Evelyn M. Edwards, Administratrix of the Estate of Rolf S. Edwards, Deceased v. Mazor Masterpieces, Inc., a Corporation
This text of 295 F.2d 547 (Evelyn M. Edwards, Administratrix of the Estate of Rolf S. Edwards, Deceased v. Mazor Masterpieces, Inc., a Corporation) is published on Counsel Stack Legal Research, covering Court of Appeals for the D.C. Circuit primary law. Counsel Stack provides free access to over 12 million legal documents including statutes, case law, regulations, and constitutions.
Opinions
Appellee sold appellant a folding sofabed which she and her family used several years, chiefly closed as a sofa but sometimes open as a bed, without accident. But when appellant came home on July 9, 1958, she found the dead body of her 12-year-old son inside the closed sofabed. When the coroner arrived, the bed was open and the boy’s body was lying on it covered with perspiration.
Appellant brought this suit as her son’s administratrix for wrongful death and damages under the survival act. The complaint alleges among other things that “death was due to the negligence and carelessness of the defendant in selling the aforementioned sofa bed which was unsafe, defective and not fit for the use intended. * * * ” The District Court granted appellee’s motion for summary judgment. We think the court erred.
One who supplies a chattel for another to use is liable for bodily harm caused by the intended use if he “(a) knows, or from facts known to him should realize, that the chattel is or is likely to be dangerous for the use for which it is supplied; (b) and has no reason to believe that those for whose use the chattel is supplied will realize its dangerous condition; and (c) fails to exercise reasonable care to inform them of its dangerous condition or of the facts which make it likely to be so.” Restatement, Torts (1934) § 388. Prosser, Torts (2d ed. 1955) § 84; James, Products Liability, 34 Texas L.Rev. 44, 218 (1955). Cf. West Disinfecting Co. v. Plummer, [549]*54944 App.D.C. 345; Jamieson v. Woodward & Lothrop, 101 U.S.App.D.C. 32, 37, 247 F.2d 23, 28.
Rule 84 of the Federal Rules of Civil Procedure [28 U.S.C.A.] states that the “forms contained in the Appendix of Forms are sufficient under the rules and are intended to indicate the simplicity and brevity of statement which the rules contemplate.” Form 9, entitled “Complaint for Negligence”, alleges that “On June 1, 1936, in a public highway called Boylston Street in Boston, Massachusetts, defendant negligently drove a motor vehicle against plaintiff who was then crossing said highway.” Form 9 does not suggest what the nature of the defendant’s alleged negligence may have been. It may have consisted, e. g., in driving too fast, driving while drunk, driving with bad brakes or an otherwise defective car, or keeping an inadequate lookout. Appellant’s complaint in the present case is similar. Like Form 9, it pleads no evidence.

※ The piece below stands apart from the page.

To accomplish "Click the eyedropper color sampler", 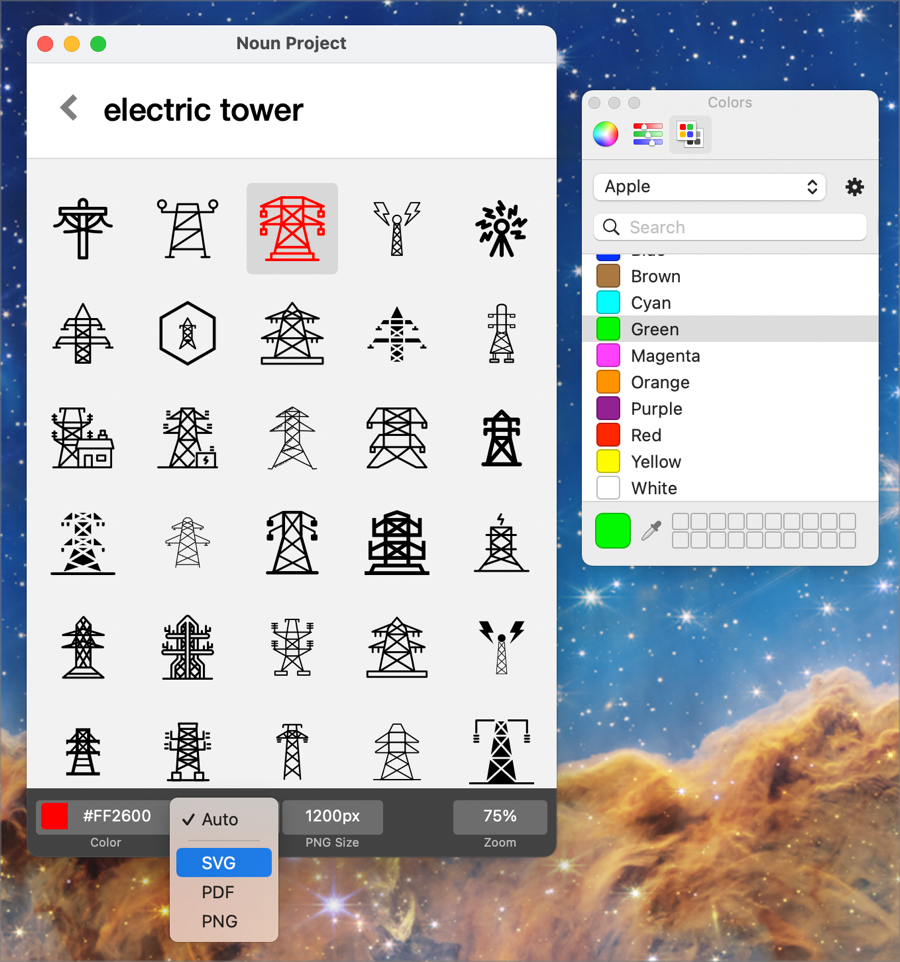I will pyautogui.click(x=651, y=531).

There were affidavits tending to show the bed was safe, and also an affidavit of the coroner tending to show it was dangerous. The coroner’s affidavit said that after the boy’s body was removed from the bed, “a policeman placed his weight on the middle right side facing it from the front to the head & the bed closed on its own accord.” In answer to appellant’s interrogatory 28, “Are there any safeguards to prevent the sofa bed from closing after it is opened from its closed position?” appellee said: “Yes, when it is fully open for use.” In answer to interrogatory 29, “If the answer to 28 is yes, describe these safeguards and furnish diagrams and pictures as to its construction”, appellee said: “It locks when open full for use.” These answers suggest that appellee may have known there was nothing to prevent the bed from closing when it was partly but not fully opened.
After summary judgment had been granted, in support of a motion for reconsideration the plaintiff filed a safety engineer’s affidavit that “unless locked in the open position the bed can snap shut upon the occupant under certain conditions of use likely to occur particularly with a child. It is opened from a couch to a bed by grasping the cross bar that becomes the outer end of the bed and pulling it out as far as it will go. This requires very little strength * * * but it does not lock in the open position unless this outer end of the bed is also lifted some 12 to 15 inches when fully extended. That requires more strength and would be difficult for a child of less than teen age unless he was quite robust.”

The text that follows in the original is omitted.